ReVeal is a multi-turn RL framework that enables code agents to engage in an iterative generation-verification loop via RL training. This framework decomposes long-horizon reasoning into alternating generation and verification turns. It introduces dense, verifiable rewards at each turn, enabling fine-grained optimization of both code quality and verification accuracy. To prevent adversarial reward gaming (e.g., generating trivial code to hack verification rewards), ReVeal incorporates robustness mechanisms and a customized RL algorithm tailored for the generation-verification interplay. This turn-level supervision not only explicitly optimizes self-verification and iterative refinement, but also enables effective verification-driven test-time scaling.
Multi-turn rollout: Below is the ReVeal Performing Iterative Generation and Verification. Instead of relying on the commonly used <think>-<answer> prompting, ReVeal adopts a more structured prompting format that explicitly decouples generation, verification, and tool feedback into an iterative loop using distinct tags.

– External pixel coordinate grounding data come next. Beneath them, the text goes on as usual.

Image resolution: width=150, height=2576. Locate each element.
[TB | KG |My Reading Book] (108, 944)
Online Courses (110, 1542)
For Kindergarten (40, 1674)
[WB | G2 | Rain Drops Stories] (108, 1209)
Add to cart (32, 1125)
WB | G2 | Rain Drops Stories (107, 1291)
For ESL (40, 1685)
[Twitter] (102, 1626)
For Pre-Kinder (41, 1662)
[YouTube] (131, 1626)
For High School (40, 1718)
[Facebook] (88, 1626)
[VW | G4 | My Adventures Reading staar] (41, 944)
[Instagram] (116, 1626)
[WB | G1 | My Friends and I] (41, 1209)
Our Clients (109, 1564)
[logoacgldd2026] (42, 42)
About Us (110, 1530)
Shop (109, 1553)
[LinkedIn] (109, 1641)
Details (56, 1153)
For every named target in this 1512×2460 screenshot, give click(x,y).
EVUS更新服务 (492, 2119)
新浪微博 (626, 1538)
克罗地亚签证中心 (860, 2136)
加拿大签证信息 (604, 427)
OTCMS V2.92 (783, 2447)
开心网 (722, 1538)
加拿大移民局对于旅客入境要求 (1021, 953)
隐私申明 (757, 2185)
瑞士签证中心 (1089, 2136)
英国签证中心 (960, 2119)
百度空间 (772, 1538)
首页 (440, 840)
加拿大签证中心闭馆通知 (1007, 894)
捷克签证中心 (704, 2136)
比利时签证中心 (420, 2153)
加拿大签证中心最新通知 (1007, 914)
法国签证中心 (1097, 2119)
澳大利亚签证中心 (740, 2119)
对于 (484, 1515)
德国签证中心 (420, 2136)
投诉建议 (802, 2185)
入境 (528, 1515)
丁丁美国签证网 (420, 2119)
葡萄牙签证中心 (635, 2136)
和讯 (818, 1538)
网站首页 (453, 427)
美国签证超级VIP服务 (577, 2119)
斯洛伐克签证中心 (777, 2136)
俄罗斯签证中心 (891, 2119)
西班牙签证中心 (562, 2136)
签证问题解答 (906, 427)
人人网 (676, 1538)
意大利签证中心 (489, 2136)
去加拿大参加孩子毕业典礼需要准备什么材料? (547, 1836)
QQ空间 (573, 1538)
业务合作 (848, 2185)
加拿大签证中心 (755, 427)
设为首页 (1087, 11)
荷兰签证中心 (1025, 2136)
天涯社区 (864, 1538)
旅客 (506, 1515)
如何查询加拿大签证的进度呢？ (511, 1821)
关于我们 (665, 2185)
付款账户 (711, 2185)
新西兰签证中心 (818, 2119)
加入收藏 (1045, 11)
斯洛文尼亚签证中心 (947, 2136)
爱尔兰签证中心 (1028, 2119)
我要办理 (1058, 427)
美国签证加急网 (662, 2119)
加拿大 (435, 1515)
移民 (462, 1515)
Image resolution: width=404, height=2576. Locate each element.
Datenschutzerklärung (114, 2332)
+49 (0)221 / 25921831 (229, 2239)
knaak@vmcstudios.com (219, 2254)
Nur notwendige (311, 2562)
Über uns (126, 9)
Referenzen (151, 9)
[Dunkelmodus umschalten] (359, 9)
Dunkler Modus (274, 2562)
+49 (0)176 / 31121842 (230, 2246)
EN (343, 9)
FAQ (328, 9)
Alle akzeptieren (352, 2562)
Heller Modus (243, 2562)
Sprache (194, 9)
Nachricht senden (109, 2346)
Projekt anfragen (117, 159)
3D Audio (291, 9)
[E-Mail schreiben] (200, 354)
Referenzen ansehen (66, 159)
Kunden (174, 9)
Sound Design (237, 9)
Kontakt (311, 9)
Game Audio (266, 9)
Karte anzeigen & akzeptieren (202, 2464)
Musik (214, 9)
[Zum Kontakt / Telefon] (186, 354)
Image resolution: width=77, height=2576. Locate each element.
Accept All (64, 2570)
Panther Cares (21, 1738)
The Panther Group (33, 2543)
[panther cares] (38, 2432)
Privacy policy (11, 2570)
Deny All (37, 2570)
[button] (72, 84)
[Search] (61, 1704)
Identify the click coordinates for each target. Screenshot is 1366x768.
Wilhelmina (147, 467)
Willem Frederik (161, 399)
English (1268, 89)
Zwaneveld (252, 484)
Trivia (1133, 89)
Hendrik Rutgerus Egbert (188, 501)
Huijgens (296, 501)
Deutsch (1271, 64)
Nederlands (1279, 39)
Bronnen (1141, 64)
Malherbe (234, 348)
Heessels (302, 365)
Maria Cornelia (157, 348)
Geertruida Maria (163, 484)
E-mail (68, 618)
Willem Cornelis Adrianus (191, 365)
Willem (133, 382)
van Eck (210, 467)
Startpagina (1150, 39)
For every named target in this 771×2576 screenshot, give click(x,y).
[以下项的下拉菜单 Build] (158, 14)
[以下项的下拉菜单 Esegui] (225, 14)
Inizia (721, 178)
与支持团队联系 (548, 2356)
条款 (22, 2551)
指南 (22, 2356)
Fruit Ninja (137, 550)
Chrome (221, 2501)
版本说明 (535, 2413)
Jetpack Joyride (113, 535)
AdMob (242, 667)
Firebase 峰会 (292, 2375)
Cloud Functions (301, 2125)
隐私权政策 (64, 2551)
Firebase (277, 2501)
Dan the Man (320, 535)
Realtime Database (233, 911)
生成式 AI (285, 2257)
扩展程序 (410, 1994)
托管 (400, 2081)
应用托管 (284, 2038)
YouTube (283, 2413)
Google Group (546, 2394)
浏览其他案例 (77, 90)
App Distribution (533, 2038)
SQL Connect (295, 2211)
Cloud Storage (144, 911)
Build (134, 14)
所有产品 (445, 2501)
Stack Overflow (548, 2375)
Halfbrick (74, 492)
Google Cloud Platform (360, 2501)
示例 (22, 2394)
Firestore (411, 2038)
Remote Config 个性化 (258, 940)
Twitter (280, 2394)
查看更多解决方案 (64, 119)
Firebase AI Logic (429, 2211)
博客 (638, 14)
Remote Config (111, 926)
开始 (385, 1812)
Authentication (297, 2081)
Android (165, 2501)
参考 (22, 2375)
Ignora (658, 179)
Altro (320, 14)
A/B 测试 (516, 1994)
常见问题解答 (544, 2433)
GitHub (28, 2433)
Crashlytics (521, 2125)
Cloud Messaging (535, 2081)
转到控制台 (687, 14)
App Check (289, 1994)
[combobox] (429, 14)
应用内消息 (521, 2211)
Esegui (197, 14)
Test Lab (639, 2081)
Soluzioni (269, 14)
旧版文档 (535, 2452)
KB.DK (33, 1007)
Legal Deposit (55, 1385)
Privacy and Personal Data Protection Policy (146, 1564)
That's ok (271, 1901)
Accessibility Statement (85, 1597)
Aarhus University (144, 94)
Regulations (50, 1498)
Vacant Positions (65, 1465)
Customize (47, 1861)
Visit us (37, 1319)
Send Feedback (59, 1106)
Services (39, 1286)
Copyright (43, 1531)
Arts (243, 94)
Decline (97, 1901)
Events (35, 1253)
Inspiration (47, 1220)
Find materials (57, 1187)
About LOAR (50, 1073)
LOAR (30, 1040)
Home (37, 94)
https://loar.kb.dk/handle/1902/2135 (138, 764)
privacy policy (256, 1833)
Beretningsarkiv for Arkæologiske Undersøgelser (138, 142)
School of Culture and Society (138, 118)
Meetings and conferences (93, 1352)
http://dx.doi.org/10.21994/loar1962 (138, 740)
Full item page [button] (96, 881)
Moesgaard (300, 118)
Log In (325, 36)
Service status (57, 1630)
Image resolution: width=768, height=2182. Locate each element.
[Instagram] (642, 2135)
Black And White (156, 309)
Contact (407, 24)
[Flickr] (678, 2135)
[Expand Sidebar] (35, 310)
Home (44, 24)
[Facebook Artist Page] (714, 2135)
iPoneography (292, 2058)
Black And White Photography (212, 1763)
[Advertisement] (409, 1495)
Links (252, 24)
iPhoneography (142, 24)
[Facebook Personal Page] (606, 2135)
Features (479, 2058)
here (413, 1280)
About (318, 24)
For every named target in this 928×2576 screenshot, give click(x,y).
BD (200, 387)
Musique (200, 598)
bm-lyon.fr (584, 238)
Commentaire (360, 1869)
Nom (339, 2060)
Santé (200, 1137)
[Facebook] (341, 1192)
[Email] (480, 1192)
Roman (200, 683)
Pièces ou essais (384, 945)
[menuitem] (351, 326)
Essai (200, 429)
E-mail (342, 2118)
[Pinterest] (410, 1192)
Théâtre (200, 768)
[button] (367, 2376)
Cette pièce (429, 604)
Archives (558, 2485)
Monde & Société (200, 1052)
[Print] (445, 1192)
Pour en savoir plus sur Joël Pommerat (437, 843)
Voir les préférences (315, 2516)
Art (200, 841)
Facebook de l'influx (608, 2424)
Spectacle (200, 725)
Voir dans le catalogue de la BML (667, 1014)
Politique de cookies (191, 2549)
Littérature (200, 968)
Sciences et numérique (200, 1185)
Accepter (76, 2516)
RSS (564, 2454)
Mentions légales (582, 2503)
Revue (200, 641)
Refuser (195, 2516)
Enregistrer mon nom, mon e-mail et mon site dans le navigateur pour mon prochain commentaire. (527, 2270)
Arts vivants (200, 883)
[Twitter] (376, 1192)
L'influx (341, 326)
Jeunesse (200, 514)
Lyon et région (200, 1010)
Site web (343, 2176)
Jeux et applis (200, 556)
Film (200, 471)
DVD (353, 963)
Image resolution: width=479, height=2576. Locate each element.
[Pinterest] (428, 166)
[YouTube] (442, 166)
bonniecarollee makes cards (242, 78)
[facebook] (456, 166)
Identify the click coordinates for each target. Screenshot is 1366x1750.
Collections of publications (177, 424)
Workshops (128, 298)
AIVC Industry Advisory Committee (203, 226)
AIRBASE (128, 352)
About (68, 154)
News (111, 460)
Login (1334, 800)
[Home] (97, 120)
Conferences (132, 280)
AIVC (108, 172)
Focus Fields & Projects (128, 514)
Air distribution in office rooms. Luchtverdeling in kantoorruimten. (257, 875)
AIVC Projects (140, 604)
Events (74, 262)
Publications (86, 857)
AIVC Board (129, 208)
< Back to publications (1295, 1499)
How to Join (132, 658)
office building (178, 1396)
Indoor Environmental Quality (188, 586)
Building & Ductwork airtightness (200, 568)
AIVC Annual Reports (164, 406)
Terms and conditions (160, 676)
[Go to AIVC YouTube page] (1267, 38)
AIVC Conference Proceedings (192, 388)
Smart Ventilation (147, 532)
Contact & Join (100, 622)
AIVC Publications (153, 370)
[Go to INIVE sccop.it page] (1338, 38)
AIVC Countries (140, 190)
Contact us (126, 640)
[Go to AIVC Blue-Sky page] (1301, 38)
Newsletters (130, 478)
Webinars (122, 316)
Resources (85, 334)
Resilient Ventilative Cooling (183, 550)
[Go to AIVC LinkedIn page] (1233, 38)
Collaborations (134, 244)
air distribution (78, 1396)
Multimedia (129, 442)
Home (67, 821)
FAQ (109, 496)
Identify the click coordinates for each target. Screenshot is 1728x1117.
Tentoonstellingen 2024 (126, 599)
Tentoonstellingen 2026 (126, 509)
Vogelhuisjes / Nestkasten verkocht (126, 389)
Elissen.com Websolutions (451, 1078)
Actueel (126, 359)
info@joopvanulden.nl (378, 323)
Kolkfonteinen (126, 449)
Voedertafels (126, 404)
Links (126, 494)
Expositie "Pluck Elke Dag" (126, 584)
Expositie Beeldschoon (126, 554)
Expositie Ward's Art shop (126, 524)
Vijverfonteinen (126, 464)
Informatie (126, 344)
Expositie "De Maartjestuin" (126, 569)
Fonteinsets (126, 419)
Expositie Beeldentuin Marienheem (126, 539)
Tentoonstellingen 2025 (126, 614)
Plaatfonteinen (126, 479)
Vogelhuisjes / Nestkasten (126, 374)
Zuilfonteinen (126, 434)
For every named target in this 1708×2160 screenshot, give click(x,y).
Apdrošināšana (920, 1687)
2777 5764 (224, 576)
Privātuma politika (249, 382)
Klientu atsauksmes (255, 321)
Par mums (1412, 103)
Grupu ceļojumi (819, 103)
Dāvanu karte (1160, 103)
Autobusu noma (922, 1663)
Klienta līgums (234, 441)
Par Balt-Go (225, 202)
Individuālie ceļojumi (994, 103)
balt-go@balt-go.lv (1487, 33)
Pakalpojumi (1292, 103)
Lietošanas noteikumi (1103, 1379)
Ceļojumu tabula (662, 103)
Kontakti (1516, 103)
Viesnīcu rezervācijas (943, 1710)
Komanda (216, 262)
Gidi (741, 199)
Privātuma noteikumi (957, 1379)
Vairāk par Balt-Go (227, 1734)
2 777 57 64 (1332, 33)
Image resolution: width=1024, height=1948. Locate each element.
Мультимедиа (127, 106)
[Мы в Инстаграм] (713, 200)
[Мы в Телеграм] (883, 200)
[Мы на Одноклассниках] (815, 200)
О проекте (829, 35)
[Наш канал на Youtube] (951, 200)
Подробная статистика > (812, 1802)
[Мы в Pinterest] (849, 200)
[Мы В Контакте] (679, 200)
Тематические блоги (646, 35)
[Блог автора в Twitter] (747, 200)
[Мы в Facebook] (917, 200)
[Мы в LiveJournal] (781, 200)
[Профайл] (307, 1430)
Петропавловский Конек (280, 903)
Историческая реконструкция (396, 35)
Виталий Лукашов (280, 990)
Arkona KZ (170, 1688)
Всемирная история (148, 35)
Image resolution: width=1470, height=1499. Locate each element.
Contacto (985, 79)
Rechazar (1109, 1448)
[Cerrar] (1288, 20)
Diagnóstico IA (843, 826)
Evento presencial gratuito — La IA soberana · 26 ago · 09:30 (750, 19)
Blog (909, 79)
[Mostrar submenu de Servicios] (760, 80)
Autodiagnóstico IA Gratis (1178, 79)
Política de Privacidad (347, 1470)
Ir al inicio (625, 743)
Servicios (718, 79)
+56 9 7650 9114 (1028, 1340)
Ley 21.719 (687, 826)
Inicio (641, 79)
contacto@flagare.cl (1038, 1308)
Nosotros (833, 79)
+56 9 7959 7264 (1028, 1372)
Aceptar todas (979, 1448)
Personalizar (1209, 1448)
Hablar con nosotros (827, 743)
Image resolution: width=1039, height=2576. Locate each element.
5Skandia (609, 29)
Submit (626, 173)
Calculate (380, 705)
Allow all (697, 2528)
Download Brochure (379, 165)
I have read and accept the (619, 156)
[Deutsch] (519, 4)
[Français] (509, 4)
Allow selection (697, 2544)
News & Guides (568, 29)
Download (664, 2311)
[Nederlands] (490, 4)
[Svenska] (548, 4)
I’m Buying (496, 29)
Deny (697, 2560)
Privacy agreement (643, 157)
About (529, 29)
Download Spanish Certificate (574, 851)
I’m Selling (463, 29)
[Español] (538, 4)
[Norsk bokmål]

As shown in the example, the model first reasons about the problem under <generation-think> and produces a candidate solution within <generation-answer>. It then initiates the verification phase, constructing a plan under <verification-think> by analyzing potential failure modes, edge conditions, and the intended behavior of the code. These test cases, either derived from the problem description or newly synthesized to expose likely errors, are specified under <verification-answer> for direct execution. The <tool-feedback> section captures execution results, including runtime errors, invalid test cases, as well as the expected output, actual output, and pass/fail judgment for each valid test case. This structured feedback provides fine-grained supervision and guidance for the next generation-verification cycle. Based on this feedback, the model identifies failed cases, diagnoses underlying errors, and revises both code solutions and verification plans accordingly. This process continues over multiple turns, allowing the model to progressively refine its outputs through next rounds of generation and verification - enabling self-improvement without requiring external critic models or predefined test cases.